_Your task:_
With both ends included, repeat exactly the lines of the entries below from the one containing "At what coordinates" down to the one containing "Viewport: 173px width, 99px height.", and no others.

_Raw data:_
*** Begin section ***

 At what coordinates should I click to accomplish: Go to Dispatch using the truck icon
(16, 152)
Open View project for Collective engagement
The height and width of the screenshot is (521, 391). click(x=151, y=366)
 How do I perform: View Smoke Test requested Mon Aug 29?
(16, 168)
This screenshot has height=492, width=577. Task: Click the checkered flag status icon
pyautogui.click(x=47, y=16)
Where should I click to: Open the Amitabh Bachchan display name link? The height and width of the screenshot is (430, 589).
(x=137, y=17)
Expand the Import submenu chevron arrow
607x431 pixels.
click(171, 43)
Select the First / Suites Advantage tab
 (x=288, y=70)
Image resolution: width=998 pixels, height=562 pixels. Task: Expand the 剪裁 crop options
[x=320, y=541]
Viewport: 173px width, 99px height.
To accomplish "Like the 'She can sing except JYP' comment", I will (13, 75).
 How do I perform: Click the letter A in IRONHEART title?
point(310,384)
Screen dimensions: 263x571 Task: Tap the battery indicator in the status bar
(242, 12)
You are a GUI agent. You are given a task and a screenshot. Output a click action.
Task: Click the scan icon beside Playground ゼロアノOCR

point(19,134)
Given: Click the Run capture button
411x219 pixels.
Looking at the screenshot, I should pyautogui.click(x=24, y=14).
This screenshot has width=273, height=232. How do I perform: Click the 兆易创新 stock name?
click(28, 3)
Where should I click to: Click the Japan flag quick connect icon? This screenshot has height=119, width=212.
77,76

*** End section ***
*** Begin section ***

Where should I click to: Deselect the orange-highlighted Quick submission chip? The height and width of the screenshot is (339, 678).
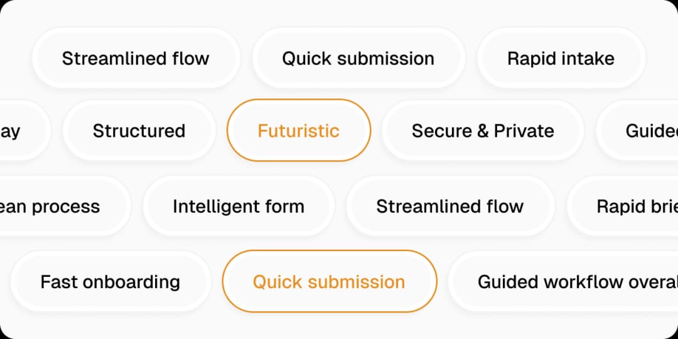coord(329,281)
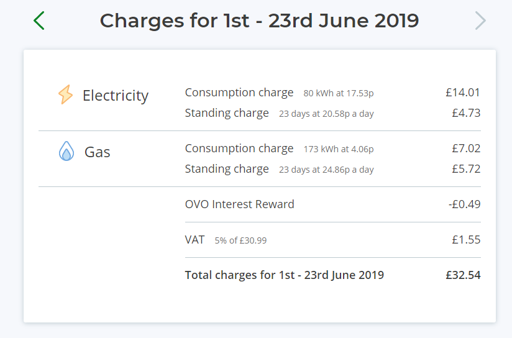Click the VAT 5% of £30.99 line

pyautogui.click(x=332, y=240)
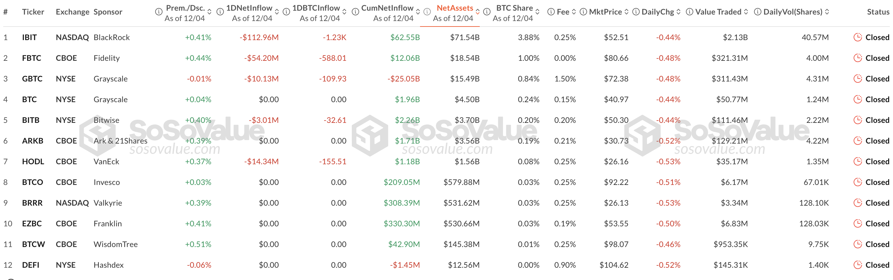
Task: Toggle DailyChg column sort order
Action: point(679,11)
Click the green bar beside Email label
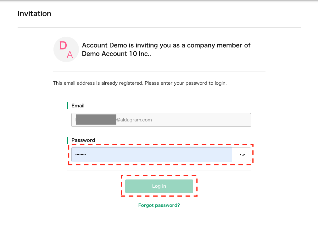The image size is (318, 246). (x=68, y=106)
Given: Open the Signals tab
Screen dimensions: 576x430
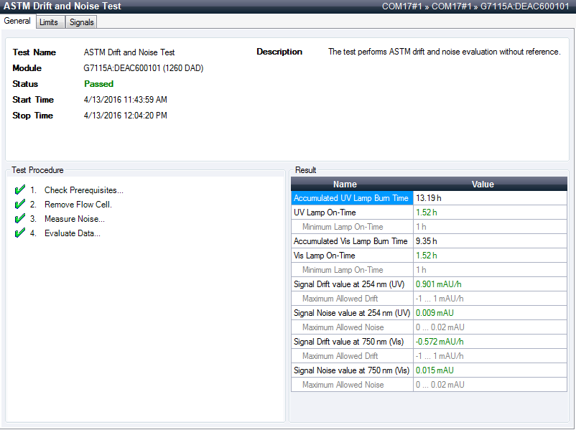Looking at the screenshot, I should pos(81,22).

*** End section ***

_Reply to the exercise:_
 At what coordinates should I click to accomplish: Go to Dispatch using the truck icon
(16, 152)
Open View project for Collective engagement
The height and width of the screenshot is (521, 391). click(x=151, y=366)
 How do I perform: View Smoke Test requested Mon Aug 29?
(16, 168)
This screenshot has height=492, width=577. Task: Click the checkered flag status icon
pyautogui.click(x=47, y=16)
Where should I click to: Open the Amitabh Bachchan display name link? The height and width of the screenshot is (430, 589).
(x=137, y=17)
Expand the Import submenu chevron arrow
607x431 pixels.
click(171, 43)
Select the First / Suites Advantage tab
 (x=288, y=70)
Image resolution: width=998 pixels, height=562 pixels. Task: Expand the 剪裁 crop options
[x=320, y=541]
Viewport: 173px width, 99px height.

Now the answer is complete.